Consegne:
1 > Rispondi in base al brano su Daniele:
(a) Dopo quanti mesi Daniele ricomincia a camminare e correre?
(b) Quali parti del corpo restano paralizzate?
(c) In quale momento della settimana torna al campetto con i suoi amici?
2 > Ricopia un passaggio del brano su Daniele: parti dalle parole "Invece, dopo solo" e fermati dopo "dopo l’incidente: DISABILE.".

Brano fornito:

----------

Invece, dopo solo 10 mesi, grazie alla sua grande forza d’animo, Daniele ricomincia a camminare e correre, ma il braccio e la mano sinistra sono e restano paralizzati. Ora non è più protagonista in campo ma solo uno spettatore. Quanto è doloroso essere tagliati fuori, non poter partecipare a causa di ciò che è accaduto, a causa di questo marchio che gli è stato attribuito dopo l’incidente: DISABILE.

Troppo doloroso andare e non giocare, vedere la propria squadra in partita, i compagni che corrono sul campo. La luce negli occhi di Daniele, sempre accesa e vivace per la passione che ha nei confronti di questo sport si spegne, ma non del tutto, perché a rinunciare Daniele non è ancora pronto. A un anno dall’incidente, il sabato pomeriggio ricomincia ad andare al campetto con i suoi amici. Tutti sono però più attenti con lui perché temono di fargli male, ma lui li sfida a trattarlo come un loro pari, li istiga per provocare in loro una reazione, cerca in ogni modo di portarli ad “andarci giù duro” esattamente come lui fa e ha sempre fatto con loro. E piano piano riconquista di diritto la sua parità.

----------

Estratti dei dati:
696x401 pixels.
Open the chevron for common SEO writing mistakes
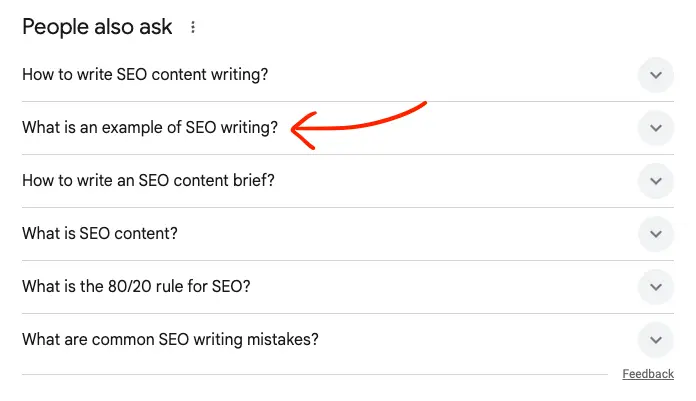655,340
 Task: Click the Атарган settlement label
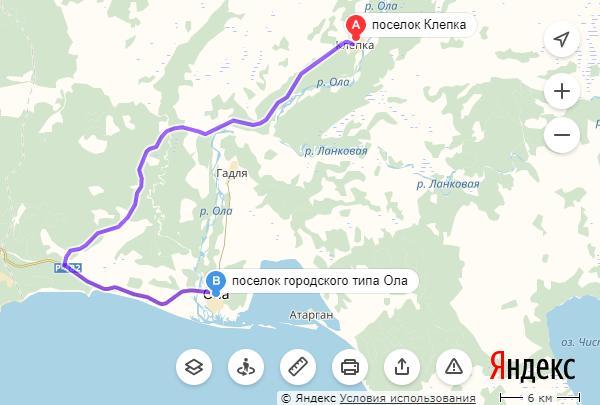coord(311,315)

----------

Soluzioni:
1 >
(a) Dopo 10 mesi.
(b) Il braccio e la mano sinistra.
(c) Il sabato pomeriggio.

2 >
Invece, dopo solo 10 mesi, grazie alla sua grande forza d’animo, Daniele ricomincia a camminare e correre, ma il braccio e la mano sinistra sono e restano paralizzati. Ora non è più protagonista in campo ma solo uno spettatore. Quanto è doloroso essere tagliati fuori, non poter partecipare a causa di ciò che è accaduto, a causa di questo marchio che gli è stato attribuito dopo l’incidente: DISABILE.